DD is 22 mos old, but she sang A LOT at 13/14 mos. She's still doing it and seems to remember melodies very, very well. The other day she randomly started singing a Spanish song she hadn't heard in at least a couple of months.

I've read that musical aptitude can show itself in very early toddlerhood. We're starting to look into music classes; perhaps you all should, too!


----------



## FiddleMama (Feb 27, 2007)

My little man (17 months) has been singing a lot since about 12 months or so but both of his parents are musicians and he comes to our practices and gigs. He was also an early talker (but a late walker).

It sounds like you may have a little musician in the family! Take him to lots of music events and give him lots of instruments to try. I also highly recommend Music Together classes. Happy music making!!!

### Exercise materials:
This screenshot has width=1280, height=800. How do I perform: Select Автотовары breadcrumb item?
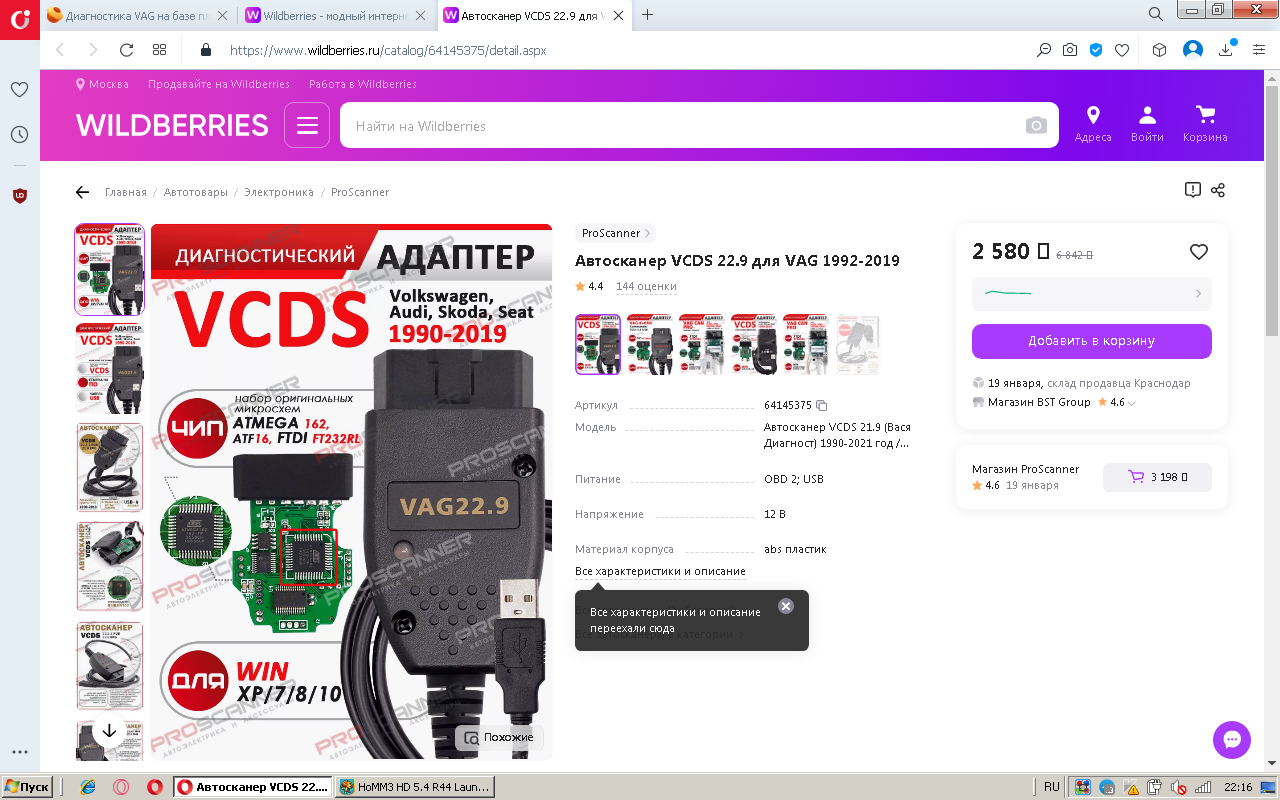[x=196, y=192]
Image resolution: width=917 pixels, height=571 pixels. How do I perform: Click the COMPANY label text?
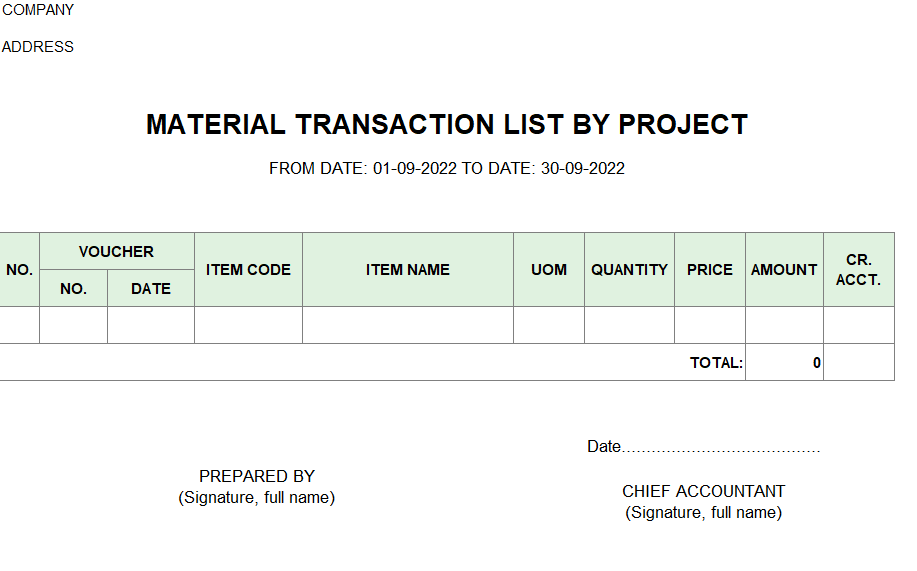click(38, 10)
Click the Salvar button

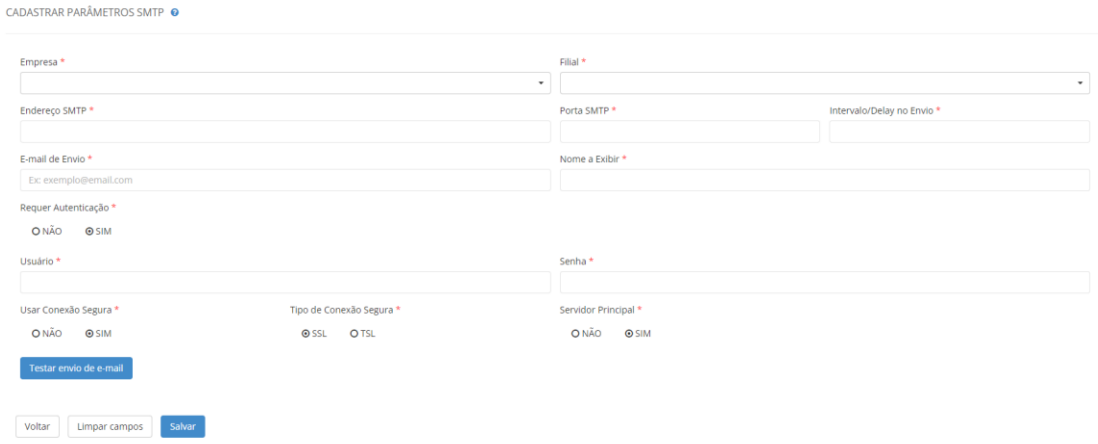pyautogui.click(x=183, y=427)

==

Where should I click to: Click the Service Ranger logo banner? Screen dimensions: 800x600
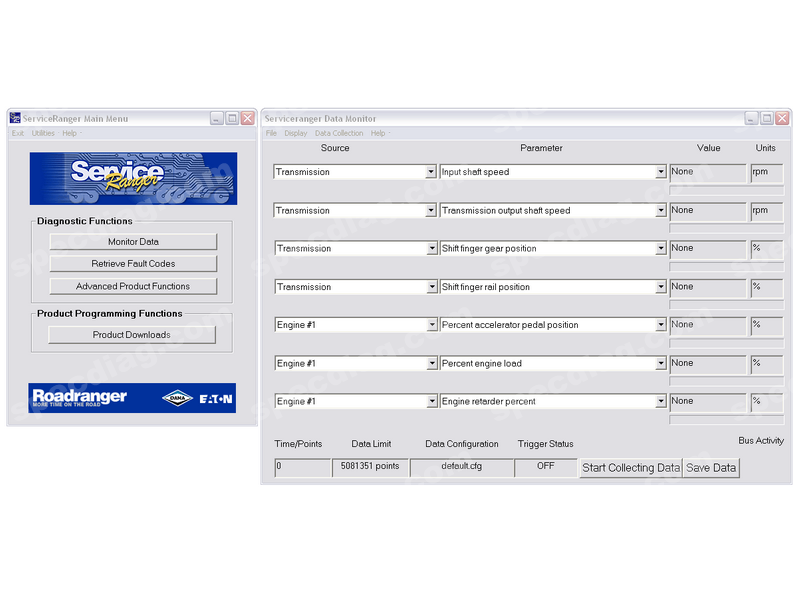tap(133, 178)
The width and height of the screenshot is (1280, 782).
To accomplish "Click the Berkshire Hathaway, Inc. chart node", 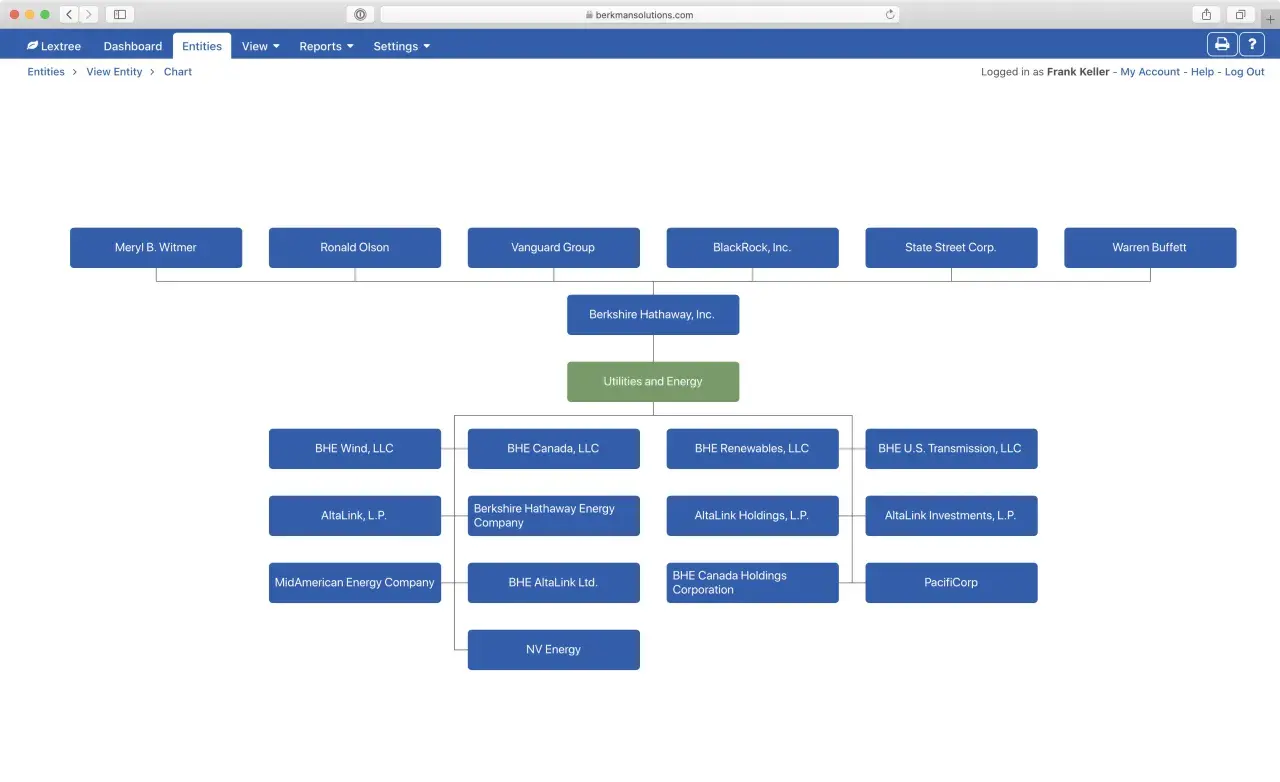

### Required actions:
**A.** Answer these questions using the forum thread about toddlers singing:
(i) How old is the child called DD?
(ii) Since roughly what age has FiddleMama's son been singing a lot?
(iii) Which classes does FiddleMama highly recommend?
**B.** Find every line of the entries that contains the word "width", and copy each one.
The entries are unrelated to the forum thread about toddlers singing.

### Completed exercise:
**A.**
(i) 22 months old
(ii) Since about 12 months
(iii) Music Together classes

**B.**
This screenshot has width=1280, height=800. How do I perform: Select Автотовары breadcrumb item?
Image resolution: width=917 pixels, height=571 pixels. How do I perform: Click the COMPANY label text?
The width and height of the screenshot is (1280, 782).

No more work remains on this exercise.